Our grilled flatbread had a very thin, cracker-like bottom that got soggy from the toppings. However, the combination of toppings was perfection. Excellent smoked salmon was accented with flavorful pesto and dotted with tomato relish, capers and little cubes of creamy goat cheese. If only the crust had held up, it would have been dynamite.

The menu advertises lobster crab cakes, but in small print it says "organic corn cakes with lobster butter." We were expecting a traditional crab cake with a bit of lobster, but in fact it was three very delicious, well-seasoned, moist, corn cakes, and although we couldn't see pieces of the seafood and didn't know exactly what we were eating, they tasted really good.

We think that chef Connole may have been the first to offer the Thai-style fried calamari, which now appears on menus everywhere.
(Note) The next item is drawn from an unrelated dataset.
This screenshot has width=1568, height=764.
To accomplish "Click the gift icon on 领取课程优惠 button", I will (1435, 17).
We loved the dish when K'ya first opened, and it's still good. The crispy-coated calamari rings are tossed with peanuts, shredded carrots, mung bean sprouts, cilantro and green onion in a sweet and lightly spicy Thai glaze. It is definitely a great take on fried calamari, but with more texture and layers of flavor.

The so-called "petit burgers," which make you think of sliders, are sliders on steroids. They are served in tasty, slightly sweet buns that are about two-thirds the size of a regular hamburger bun and overstuffed with goodies.
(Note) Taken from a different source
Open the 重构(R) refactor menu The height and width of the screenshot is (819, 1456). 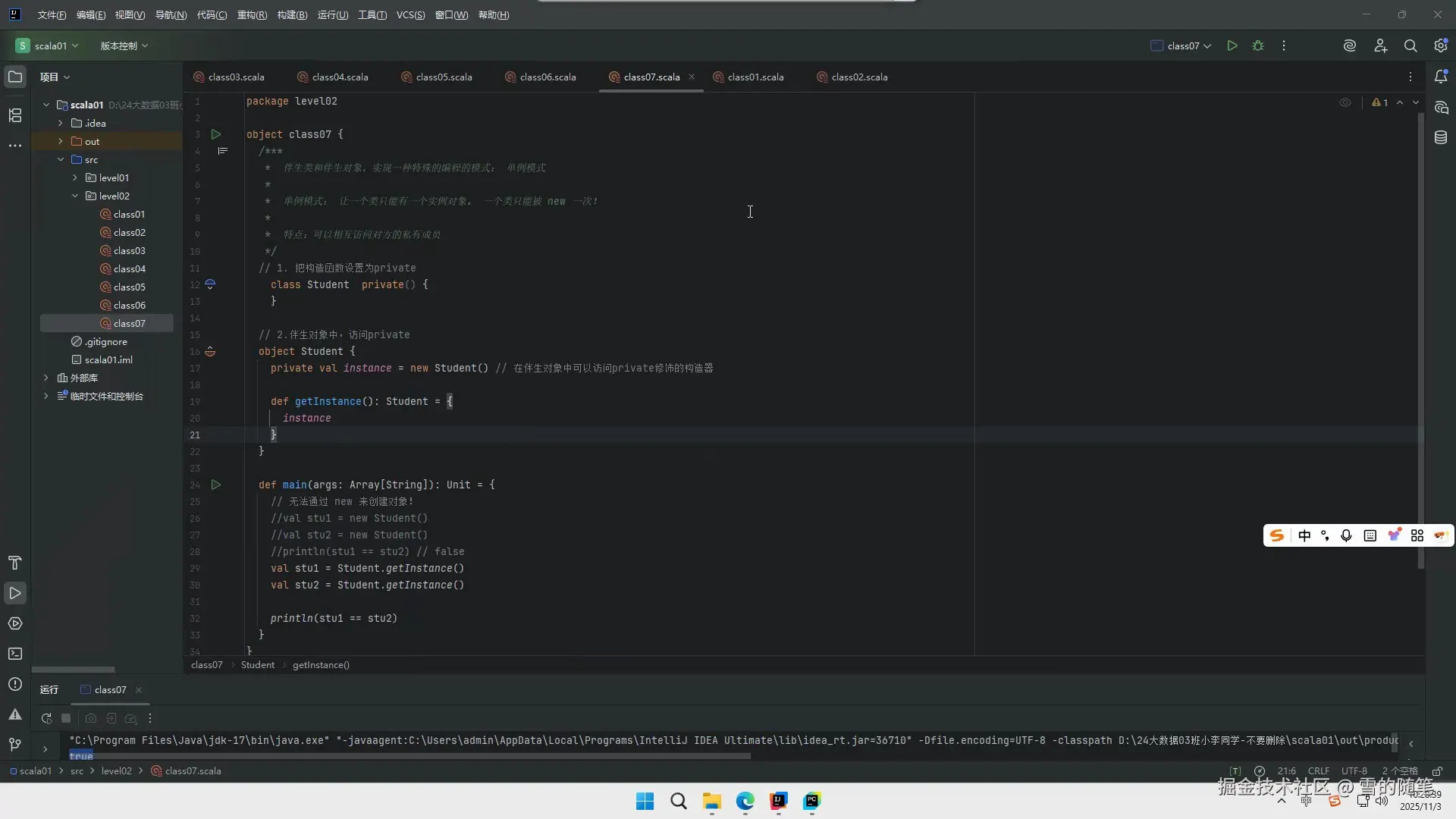[252, 15]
We tried two varieties, one of which was the seared ahi, which had thick slices falling out of the bun, topped with a messy and delicious mixture of olive tapenade tartar sauce, tomatoes and arugula. The creamy, salty sauce was a perfect foil for the tuna.

However, our favorite was the grilled portobello burger. The rich, meaty mushroom shared the limelight with a thick slice of deeply flavored eggplant and was finished with provolone cheese, tomato and onion. What a mouthful!

A really fresh piece of tender tilapia was lightly sautéed and bathed in lemon caper butter on a bed of very nutty, short-grain brown rice risotto, then garnished with a bit of chopped tomato relish. Tilapia is usually mundane, but this was especially good.

Our only disappointment was the white bean salad, a generous portion but absolutely bland. It cried out for more seasoning.

Our dinner guest was someone who cannot pass up chocolate anything, much less warm dark chocolate cake. K'ya's was very chocolatey and not overly sweet. We liked the thin crust dusted with powdered sugar on top of the soft cake. The vanilla ice cream that accompanied it was particularly good. This was a nice version of a classic dessert, if not a memorable one.

Good value, good food, but don't plan on an intimate chat.